→ PROBLEM REQUIREMENTS: All lines between the one holding "1288x950 pixels." and the end of the material below, both ends included, should be restated exactly.

::: SOURCE DATA :::

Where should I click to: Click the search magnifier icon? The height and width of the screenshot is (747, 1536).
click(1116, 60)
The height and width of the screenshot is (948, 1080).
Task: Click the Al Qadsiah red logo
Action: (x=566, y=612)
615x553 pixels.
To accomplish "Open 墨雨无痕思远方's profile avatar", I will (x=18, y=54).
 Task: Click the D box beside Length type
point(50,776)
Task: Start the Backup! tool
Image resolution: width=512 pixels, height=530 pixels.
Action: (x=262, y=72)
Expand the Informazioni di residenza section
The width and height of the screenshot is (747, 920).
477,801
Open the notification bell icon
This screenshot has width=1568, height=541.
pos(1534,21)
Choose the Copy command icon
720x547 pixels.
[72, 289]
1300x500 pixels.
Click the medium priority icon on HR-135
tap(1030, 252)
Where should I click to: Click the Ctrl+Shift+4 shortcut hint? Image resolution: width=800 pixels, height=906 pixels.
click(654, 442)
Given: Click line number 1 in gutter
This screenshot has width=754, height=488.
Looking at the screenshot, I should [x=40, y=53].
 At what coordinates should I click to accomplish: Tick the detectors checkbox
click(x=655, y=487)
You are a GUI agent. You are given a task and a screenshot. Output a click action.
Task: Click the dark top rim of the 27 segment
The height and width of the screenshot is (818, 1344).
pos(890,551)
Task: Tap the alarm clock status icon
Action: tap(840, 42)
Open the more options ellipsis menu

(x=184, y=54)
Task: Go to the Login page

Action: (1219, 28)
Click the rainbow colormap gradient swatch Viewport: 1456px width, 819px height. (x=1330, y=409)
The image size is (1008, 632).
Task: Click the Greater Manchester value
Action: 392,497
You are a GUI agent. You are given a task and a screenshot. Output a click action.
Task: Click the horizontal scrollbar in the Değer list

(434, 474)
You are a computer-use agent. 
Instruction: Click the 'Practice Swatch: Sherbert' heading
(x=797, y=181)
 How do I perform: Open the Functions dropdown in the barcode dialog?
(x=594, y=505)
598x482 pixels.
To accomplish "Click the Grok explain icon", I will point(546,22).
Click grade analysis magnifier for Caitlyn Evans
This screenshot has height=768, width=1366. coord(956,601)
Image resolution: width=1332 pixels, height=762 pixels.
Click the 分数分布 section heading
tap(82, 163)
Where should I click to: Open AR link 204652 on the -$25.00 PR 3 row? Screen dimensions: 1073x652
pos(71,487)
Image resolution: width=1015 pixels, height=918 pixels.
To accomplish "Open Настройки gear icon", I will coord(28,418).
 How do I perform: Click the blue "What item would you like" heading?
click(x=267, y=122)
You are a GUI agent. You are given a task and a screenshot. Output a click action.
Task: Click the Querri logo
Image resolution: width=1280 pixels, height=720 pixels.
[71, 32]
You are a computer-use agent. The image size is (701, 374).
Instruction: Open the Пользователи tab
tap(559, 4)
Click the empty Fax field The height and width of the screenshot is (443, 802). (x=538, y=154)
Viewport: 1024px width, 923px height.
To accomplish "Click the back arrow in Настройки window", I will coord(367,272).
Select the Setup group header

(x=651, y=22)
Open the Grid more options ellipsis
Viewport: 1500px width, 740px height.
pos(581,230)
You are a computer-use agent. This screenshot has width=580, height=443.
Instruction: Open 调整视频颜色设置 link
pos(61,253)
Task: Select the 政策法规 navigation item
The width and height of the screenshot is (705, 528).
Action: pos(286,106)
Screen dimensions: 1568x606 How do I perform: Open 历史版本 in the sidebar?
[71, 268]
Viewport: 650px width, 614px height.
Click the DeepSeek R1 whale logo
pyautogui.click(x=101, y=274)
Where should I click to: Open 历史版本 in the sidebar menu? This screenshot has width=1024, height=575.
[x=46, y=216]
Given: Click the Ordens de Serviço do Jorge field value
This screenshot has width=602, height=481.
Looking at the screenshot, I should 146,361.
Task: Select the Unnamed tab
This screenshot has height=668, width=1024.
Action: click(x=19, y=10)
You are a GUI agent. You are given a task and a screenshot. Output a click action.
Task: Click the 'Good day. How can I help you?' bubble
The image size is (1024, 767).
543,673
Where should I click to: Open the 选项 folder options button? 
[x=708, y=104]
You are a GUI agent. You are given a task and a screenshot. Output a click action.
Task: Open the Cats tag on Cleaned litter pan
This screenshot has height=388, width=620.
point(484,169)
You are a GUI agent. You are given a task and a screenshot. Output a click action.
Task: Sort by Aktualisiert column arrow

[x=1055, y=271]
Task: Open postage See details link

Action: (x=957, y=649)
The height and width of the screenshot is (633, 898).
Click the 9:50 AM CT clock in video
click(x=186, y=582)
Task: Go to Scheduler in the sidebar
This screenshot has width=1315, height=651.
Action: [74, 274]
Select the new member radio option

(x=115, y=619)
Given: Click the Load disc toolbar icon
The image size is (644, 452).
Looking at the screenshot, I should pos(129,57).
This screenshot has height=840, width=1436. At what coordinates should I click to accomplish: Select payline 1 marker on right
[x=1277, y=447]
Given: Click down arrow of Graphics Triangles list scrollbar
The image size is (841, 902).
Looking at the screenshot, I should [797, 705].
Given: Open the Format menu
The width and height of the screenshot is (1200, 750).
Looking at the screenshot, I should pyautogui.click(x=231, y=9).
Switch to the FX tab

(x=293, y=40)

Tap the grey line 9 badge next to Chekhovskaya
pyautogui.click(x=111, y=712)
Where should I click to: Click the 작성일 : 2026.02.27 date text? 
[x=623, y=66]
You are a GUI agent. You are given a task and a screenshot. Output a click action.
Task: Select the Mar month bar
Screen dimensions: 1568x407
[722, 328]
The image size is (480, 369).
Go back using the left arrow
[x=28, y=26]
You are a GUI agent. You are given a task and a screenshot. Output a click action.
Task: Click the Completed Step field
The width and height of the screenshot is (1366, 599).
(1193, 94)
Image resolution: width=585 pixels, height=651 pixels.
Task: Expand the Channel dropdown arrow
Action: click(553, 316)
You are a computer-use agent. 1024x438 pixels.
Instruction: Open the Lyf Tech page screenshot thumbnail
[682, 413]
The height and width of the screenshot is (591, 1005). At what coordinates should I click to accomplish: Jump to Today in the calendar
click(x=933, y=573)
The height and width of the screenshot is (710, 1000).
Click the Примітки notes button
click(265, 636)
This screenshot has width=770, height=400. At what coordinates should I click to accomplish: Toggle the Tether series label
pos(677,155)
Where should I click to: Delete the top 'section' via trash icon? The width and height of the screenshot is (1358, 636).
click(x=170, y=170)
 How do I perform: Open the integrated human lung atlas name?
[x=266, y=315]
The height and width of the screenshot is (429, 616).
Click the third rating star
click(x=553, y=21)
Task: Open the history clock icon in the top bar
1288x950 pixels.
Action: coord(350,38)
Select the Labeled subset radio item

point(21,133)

:::

→ EXERCISE OUTPUT:
1288x950 pixels.
Action: coord(350,38)
Select the Labeled subset radio item

point(21,133)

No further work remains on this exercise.